Rivayete göre, Adem ile topraktan yaratılan Lilith, Adem'in kendisini üstün gördüğü tüm koşullara tepki göstermiş ve eşit olduklarını savunmuş. Lilith'in eşitlik arayışı cennetten kaçması ile son bulmuş. Cennetten kaçtığı için dışlanan Lilith, Kızıl Deniz de bulunan iblisler birlikte olduğu ve günde 100 cin çocuk doğurduğu söylenir bu da dünyada neden bu kadar kötü ve kötülük olduğunu açıklar denir rivayette... Lilith'e evine dönmesi için çağrılar yapılsa da dönmez. Bunun üzerine Tanrı, Adem'in sol kaburgasından Havva'yı yaratır ve eşitlik kavgası son bulur...
Bu hikaye benim için kadın - erkek eşitlik hikayesi değil. Bu hikaye kişinin içinde yaşadığı eril - dişil enerji dengesizliği... Dikkat çekmek istediğim nokta da bu.
Dengesiz dişil enerji, kurban rolünü benimser. Kendini kapana kısılmış, çaresiz ve özgüvensiz hisseder. Aşırı duygusaldır, olayları dramatize eder, içindeki mesajı göremez. Hislerini dinlemek yerine onaylanma ihtiyacı duyar. Yaratıcı enerjisini kullanmadığı için depresyona meyillidir. Herkese ve her şeye bağımlılık geliştirir.
Dengesiz eril enerji, saldırgandır. Ateş enerjisi yakıcı ve yıkıcı şekilde ortaya çıkar. Agresif tutumları vardır. Eleştirmeyi ve yargılamayı seçer. Kolay pes eder, tembeldir. Herkesi ve her şeyi kontrol etmek ister. Zarar göreceğini düşünüp duygularını bastırır.

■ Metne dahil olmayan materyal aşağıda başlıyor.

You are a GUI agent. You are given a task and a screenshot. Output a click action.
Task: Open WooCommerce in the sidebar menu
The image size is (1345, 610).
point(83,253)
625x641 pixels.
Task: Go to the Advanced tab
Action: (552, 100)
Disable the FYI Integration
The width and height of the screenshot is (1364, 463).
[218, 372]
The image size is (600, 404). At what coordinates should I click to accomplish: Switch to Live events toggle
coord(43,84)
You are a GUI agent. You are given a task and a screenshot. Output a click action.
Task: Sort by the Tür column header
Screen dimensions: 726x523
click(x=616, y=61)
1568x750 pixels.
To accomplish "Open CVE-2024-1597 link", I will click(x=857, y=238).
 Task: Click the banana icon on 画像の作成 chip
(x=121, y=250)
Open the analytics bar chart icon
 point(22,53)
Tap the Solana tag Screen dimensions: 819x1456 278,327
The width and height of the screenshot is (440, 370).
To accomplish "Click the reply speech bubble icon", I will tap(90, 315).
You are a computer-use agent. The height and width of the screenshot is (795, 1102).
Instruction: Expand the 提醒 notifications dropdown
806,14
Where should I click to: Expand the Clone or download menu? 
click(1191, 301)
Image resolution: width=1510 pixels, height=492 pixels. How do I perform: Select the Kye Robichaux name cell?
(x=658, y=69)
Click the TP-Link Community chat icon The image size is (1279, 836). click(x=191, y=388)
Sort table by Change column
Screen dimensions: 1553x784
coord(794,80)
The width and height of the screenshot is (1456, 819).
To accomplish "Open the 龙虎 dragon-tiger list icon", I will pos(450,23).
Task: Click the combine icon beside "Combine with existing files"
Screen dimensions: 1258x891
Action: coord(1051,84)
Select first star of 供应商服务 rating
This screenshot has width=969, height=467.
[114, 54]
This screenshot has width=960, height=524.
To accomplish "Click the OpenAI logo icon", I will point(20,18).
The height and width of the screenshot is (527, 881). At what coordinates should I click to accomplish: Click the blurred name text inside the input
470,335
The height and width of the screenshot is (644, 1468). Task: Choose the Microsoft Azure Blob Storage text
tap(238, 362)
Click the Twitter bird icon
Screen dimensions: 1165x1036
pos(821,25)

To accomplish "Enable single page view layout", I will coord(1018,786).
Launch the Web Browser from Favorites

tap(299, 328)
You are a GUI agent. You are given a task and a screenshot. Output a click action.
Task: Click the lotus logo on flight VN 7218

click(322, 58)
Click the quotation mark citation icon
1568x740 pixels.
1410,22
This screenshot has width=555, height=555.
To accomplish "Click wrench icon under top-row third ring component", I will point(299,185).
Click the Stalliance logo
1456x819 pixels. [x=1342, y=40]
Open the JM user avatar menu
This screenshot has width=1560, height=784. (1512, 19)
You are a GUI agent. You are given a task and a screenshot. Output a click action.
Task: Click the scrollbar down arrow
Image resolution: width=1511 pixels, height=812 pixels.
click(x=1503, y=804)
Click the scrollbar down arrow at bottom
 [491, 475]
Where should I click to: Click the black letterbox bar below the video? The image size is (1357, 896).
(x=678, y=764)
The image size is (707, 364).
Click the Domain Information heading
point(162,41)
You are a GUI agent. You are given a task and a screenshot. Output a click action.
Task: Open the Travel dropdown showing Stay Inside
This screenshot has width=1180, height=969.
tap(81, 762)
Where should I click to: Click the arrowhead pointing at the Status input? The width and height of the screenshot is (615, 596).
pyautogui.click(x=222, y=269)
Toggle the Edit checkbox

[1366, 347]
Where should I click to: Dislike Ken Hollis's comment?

Konumuz Lilith olduğu için, onun yaşadığı enerji dengesizliğini fark ettiniz mi? Peki ya arzularını, korkularını, o güne kadar bastırdığı cinsel duygularını, adaletin olmadığı yerde sevgi olmayacağını düşünmesini, intikam duygusunu, karanlığını...
Pek tabii hak verebilir ya da yargılayabilirsin onu. Hepimiz -özellikle ilişkimizde- karanlığımıza teslim olmuşuzdur. Birçok kadının bastırdığı cinsel duyguları, zaman zaman şikayet ettiği kadınlık özellikleri olduğunu biliyoruz. Lilith'i yargılamak kendimizi yargılamak olacak, onu anlamak da kendimizi anlamak... Lilith'timiz ile barışmaya, eril-dişil dengemizi bulmaya, içimizdeki tanrıçayı şifalandırmaya niyet edebileceğimiz bir Yeniay! Şifa olsun!